··· RECORD SET ···

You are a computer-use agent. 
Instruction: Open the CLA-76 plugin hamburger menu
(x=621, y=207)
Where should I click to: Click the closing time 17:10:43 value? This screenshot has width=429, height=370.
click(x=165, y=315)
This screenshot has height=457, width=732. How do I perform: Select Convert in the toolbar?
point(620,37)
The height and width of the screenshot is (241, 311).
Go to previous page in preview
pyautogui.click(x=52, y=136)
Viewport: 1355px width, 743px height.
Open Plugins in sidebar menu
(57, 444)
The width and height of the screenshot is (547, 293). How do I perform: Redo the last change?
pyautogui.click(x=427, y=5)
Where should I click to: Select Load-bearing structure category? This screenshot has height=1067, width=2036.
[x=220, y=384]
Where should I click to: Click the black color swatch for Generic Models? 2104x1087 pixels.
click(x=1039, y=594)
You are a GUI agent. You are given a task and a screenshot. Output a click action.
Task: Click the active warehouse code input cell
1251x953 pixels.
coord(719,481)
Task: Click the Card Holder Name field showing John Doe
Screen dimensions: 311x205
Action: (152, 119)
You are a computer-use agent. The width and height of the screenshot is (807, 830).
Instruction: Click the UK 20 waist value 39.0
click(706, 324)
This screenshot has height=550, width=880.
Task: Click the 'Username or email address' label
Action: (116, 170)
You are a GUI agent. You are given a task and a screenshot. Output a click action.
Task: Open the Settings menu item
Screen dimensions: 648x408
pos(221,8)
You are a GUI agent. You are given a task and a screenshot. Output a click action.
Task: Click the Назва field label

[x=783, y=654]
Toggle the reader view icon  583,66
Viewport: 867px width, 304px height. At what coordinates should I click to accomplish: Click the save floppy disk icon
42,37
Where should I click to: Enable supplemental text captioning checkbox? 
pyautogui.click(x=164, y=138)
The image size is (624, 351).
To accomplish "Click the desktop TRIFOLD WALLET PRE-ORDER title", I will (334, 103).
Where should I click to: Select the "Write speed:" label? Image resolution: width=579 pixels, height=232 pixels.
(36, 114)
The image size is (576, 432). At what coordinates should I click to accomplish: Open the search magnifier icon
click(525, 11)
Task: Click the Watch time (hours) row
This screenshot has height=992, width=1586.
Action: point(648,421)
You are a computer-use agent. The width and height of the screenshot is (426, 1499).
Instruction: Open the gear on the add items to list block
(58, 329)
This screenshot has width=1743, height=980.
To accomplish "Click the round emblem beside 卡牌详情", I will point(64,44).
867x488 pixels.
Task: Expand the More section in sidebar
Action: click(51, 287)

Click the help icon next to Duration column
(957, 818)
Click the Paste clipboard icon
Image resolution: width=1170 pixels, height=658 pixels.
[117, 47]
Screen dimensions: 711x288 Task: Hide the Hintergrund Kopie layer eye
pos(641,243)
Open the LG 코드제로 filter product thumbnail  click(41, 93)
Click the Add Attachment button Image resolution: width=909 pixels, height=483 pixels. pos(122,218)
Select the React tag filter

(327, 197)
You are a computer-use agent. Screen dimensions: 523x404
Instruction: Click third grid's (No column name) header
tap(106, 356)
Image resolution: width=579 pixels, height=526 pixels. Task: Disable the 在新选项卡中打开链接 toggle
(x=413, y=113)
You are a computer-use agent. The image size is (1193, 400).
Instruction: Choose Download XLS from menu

···

Print the lines of the records from the start through the line holding "point(620,37)", inclusive, and nothing else.

RESULT OF THE TASK →
You are a computer-use agent. 
Instruction: Open the CLA-76 plugin hamburger menu
(x=621, y=207)
Where should I click to: Click the closing time 17:10:43 value? This screenshot has width=429, height=370.
click(x=165, y=315)
This screenshot has height=457, width=732. How do I perform: Select Convert in the toolbar?
point(620,37)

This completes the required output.